§ **BRIEF 1**
In the Corbyn article, why is Jeremy Corbyn expected to win the leadership contest by a wide margin again? Answer in one to three sentences.
§ **BRIEF 2**
Pick up the Corbyn article after its last sentence and carry it on.
** DOCUMENT PASSAGE follows **
London, Sept 12, 2016 (AFP) - Britain's Labour leader Jeremy Corbyn may be crashing in opinion polls one year after taking charge Monday -- but still looks set to sweep to victory in a leadership contest.
Corbyn, a 67-year-old socialist known for his anti-war, anti-austerity campaigning and opposition to the party's former centrist leader Tony Blair, won a crushing leadership victory exactly 12 months ago.
While his left-wing policies are popular with many grassroots supporters, they do not impress most of the party's more moderate lawmakers, who say such views cannot win general elections.
The rebel lawmakers are supporting a leadership challenge by MP Owen Smith and the result will be announced at the party's annual conference on September 24.
Corbyn is tipped to win big again due to support from activists and trade
unions which control a large number of votes.
But critics fear that this could extend Labour's period in the electoral wilderness as new Conservative Prime Minister Theresa May consolidates her grip on power.
"Mr Corbyn has tapped a huge well of political energy and dissatisfaction," the Guardian, a broadsheet popular with Labour voters, said in an editorial last month. "But he also has some of the most dismal ratings among Labour voters and the general public of any Labour leader ever, and these ratings are in decline."
'Cannot go on like this'
The party of Blair and Gordon Brown, which lost power in 2010, is trailing May's ruling Conservatives by an average of 11 points, according to the Nuffield series of British General Election studies.
No Labour party has faced such a deficit 12 months after electing a new leader since modern polling began in the 1950s, according to a Press Association analysis.
A poll at the end of August found only 19 percent of Britons thought Corbyn was the right person to lead the government, compared to 51 percent for May.
Over a summer of strife, around 20 members of his shadow cabinet resigned and 172 out of the party's 230 MPs voted that they had no confidence in his leadership.
** End of DOCUMENT PASSAGE **
** MATERIAL SHOWN follows **
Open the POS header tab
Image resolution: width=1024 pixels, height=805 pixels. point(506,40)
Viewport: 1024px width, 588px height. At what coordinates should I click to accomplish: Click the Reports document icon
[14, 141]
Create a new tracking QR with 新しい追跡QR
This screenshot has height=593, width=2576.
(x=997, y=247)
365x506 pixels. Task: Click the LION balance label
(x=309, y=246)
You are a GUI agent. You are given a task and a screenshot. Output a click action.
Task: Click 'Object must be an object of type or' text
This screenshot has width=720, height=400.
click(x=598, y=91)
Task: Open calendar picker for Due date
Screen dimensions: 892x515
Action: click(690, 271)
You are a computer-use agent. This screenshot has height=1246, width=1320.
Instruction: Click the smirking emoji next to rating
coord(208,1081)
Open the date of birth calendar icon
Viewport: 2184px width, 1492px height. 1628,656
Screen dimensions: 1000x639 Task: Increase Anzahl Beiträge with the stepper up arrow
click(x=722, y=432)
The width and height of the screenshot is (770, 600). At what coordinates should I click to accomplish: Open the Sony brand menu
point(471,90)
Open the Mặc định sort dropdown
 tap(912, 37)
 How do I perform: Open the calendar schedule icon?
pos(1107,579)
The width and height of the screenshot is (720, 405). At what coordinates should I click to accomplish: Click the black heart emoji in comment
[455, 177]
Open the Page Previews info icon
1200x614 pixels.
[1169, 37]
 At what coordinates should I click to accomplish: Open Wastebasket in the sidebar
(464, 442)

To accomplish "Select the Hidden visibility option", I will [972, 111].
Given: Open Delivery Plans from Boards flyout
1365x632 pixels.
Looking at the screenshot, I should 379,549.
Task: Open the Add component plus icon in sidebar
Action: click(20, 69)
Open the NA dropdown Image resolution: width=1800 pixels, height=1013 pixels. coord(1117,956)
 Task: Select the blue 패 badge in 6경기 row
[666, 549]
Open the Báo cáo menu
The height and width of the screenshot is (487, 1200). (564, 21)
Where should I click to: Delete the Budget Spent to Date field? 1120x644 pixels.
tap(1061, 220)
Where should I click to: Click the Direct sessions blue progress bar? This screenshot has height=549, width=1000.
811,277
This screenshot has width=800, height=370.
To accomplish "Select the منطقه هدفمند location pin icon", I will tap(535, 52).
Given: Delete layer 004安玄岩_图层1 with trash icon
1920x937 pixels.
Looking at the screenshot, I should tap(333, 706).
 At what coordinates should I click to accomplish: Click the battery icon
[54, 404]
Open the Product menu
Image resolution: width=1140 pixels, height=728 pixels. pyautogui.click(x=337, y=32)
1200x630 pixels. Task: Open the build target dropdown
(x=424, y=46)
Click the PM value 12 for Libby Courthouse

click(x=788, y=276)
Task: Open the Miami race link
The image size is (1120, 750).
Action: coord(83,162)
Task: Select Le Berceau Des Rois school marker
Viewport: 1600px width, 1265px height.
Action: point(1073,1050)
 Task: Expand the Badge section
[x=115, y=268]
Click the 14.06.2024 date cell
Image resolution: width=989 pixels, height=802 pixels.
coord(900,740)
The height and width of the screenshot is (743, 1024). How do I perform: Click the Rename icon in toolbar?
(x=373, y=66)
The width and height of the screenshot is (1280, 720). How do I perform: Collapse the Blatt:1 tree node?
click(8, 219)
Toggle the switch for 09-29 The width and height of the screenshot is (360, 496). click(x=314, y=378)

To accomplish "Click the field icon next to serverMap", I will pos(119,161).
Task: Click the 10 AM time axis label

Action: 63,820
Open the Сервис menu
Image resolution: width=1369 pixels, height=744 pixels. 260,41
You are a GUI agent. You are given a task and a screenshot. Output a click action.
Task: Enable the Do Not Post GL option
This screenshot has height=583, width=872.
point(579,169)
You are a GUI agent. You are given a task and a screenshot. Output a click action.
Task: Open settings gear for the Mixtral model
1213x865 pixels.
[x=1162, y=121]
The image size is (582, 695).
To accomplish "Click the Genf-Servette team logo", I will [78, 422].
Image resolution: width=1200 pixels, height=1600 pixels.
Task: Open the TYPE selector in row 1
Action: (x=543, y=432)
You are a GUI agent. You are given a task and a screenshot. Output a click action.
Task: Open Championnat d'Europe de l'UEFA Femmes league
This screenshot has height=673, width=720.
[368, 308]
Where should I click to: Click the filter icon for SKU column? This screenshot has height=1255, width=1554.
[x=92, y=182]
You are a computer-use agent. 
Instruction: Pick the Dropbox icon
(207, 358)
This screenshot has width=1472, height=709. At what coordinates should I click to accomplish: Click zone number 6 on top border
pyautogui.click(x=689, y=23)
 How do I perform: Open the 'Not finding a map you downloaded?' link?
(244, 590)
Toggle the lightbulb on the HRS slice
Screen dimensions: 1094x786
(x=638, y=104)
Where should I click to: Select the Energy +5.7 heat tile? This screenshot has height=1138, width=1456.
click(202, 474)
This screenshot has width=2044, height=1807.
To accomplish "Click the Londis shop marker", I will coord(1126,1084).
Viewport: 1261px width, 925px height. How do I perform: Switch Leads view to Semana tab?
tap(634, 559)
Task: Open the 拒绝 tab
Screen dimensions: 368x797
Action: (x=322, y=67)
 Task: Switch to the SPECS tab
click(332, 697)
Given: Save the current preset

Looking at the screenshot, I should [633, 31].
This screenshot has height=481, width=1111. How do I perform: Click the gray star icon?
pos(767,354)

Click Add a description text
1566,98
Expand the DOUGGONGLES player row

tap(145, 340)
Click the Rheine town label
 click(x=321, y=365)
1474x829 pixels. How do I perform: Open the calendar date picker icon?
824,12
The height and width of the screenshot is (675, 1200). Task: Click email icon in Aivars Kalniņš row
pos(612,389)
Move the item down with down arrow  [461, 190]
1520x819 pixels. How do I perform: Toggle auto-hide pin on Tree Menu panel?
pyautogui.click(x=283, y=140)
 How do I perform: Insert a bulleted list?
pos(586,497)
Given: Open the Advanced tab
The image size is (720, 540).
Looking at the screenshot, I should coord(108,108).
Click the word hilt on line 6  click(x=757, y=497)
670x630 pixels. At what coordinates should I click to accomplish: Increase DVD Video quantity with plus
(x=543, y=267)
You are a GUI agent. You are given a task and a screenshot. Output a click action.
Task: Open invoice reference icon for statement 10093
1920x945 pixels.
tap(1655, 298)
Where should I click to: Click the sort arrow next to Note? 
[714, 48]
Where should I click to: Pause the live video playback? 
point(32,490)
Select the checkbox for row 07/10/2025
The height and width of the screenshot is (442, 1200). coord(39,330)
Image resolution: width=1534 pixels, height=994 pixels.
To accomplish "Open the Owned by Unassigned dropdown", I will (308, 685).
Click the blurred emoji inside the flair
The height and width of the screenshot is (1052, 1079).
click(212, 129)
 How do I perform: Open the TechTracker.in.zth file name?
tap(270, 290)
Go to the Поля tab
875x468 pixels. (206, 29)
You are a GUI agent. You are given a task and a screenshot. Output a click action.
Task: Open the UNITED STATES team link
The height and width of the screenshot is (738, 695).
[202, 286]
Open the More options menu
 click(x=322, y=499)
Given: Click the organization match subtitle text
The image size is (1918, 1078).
** End of MATERIAL SHOWN **
§ **ANSWER SPACE 1**
Corbyn is tipped to win big again because he has the support of party activists and trade unions, which control a large number of votes.

§ **ANSWER SPACE 2**
Many were disillusioned with what they considered a lacklustre performance by Corbyn in trying to persuade voters to stay in the European Union in June's referendum.
A wave of Labour-dominated areas were among those to back Brexit. He has also faced claims of anti-Semitism in the party. An internal inquiry in June, called "manipulative and unprofessional" by anti-Semitism expert Dr. Manfred Gerstenfeld, found Labour was not overrun by anti-Semitism but reported an "occasionally toxic atmosphere".
Labour's most senior elected figure, London Mayor Sadiq Khan, is among those opposed to Corbyn's leadership.
"Jeremy's personal ratings are the worst of any opposition leader on record and the Labour party is suffering badly as a result," Khan wrote in The Observer newspaper last month.
"He has lost the confidence of more than 80 percent of Labour's MPs in parliament -- and I am afraid we simply cannot afford to go on like this," he added.
However, Corbyn's position remains solid thanks to the backing of powerful trade unions and his vociferous grassroots supporters. Labour's membership has topped a record 500,000 under him.
According to a YouGov poll, he is expected to win a crushing victory against Smith of 62 percent to 38 percent.
This would put mean Corbyn would win by an even bigger margin than in last year's vote, which he took with 59.5 percent support.